Islamists’ rise from 2012-2013
Following the Jan.25 Revolution and public pressure on the Supreme Council of the Armed Forces (SCAF) to end its rule over the transitional period by handing authority to civilians, the Islamists seized an opportunity to enter the political arena, after decades of exclusion and oppression.
On one hand the Muslim Brotherhood, embodied in the Freedom and Justice Party (FJP) and on the other the Salafists, mostly represented by Al-Nour Party, won the majority of parliamentary seats in 2012, which together created an Islamist monopoly.
Both parties were founded after the 2011 January 25 Revolution. Former MB Supreme Guide Mohamed Badie announced the establishment of the FJP in February 2011, under the leadership of well-known MB figures such as Mohamed al-Beltagy and Essam al-Erian. Saad Katatny was the chairman of the party until he became the head of the Parliament on Jan. 23 2012.
During the 2012 elections, the FJP won over 40 percent of seats in the People’s Assembly, while Nour Party won over 20 percent of the seats. Other affiliated Islamist parties such as Wasat, Asala and The Construction and Development Party won nearly seven percent.

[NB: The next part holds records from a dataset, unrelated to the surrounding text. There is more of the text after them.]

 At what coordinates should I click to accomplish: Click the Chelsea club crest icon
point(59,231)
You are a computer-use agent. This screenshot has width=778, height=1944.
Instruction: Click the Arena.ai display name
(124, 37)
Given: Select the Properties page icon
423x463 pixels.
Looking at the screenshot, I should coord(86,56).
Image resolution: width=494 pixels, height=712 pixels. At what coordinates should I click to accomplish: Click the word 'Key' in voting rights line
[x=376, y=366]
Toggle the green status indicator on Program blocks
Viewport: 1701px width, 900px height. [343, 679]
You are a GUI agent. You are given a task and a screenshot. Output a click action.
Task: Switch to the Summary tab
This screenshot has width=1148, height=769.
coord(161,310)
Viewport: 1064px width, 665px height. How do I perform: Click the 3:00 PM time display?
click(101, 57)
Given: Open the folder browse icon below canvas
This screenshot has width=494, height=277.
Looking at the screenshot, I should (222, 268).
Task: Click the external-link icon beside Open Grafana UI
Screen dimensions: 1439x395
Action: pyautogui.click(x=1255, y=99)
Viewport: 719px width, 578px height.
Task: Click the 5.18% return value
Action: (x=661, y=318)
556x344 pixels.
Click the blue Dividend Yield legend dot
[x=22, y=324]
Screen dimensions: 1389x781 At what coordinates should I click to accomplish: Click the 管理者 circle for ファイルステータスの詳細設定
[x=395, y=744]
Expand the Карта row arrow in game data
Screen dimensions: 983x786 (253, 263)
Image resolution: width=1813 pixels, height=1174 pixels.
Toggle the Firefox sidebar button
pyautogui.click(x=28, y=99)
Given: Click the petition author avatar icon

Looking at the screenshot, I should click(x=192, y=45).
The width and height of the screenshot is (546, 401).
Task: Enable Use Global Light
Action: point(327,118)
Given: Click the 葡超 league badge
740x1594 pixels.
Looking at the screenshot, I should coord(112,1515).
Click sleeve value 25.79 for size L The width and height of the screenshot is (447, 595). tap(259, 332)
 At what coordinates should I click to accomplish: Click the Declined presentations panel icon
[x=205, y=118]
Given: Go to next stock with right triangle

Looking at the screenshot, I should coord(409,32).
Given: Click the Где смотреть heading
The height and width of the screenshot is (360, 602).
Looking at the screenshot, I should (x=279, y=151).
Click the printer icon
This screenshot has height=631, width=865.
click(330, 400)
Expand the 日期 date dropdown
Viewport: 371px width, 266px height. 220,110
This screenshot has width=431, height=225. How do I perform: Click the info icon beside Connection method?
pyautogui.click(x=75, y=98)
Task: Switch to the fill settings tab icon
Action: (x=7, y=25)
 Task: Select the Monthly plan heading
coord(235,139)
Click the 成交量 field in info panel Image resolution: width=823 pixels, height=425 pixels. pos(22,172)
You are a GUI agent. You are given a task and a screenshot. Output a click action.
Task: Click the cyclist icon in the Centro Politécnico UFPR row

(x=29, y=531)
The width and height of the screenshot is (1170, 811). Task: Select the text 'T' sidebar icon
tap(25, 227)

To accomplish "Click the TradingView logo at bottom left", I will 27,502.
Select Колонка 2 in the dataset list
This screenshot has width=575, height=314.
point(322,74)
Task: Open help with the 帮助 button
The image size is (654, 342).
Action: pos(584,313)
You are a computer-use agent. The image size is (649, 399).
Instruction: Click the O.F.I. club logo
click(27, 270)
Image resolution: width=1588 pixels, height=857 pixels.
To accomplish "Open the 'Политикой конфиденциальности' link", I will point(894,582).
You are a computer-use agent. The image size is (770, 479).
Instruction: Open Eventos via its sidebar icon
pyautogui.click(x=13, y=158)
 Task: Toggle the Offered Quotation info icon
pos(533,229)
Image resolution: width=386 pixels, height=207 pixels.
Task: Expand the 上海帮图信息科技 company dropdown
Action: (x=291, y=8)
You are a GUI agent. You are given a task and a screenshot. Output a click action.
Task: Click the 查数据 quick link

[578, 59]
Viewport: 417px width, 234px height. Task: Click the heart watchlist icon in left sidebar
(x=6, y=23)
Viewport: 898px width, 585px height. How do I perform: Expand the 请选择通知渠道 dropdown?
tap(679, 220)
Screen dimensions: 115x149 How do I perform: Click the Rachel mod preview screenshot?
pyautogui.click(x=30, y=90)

In the Shura Council, before it was dissolved by the Constitution of 2014, the FJP took nearly 60 percent of 180 seats acquired by elections, which represented two-thirds of the total of 270 seats, the rest of which members are directly appointed by the president. Nour Party won nearly 25 percent of 180 seats.
In March, it was decided by the Parliament to form a committee in charge of drafting a new constitution. Political controversy had begun escalating in objection to the Brotherhood’s control of the government.
On June 14, days before the presidential elections, the High Constitutional Court decided that the Parliament’s elections procedures were not constitutional and ordered its dissolution.
On June 24, the High Presidential Elections Committee announced Morsi won the presidential elections by 51.7 percent compared to 48.3 percent for his opponent, former Prime Minister Ahmed Shafiq.
Thus MB members began being appointed in government institutions, judicial bodies and ministries, in addition to taking over syndicates and maintaining a strong presence in various sectors like health, engineering and education. The MB also controlled the media and launched a dozen pro-regime satellite channels, the most popular being Misr 25 channel.
On Nov.22, 2012, Morsi issued a constitutional decree protecting his decisions as president from being appealed and forbidding the dissolution of the Parliament. This started a series of demonstrations against his rule, which eventually escalated into the June 30 demonstrations.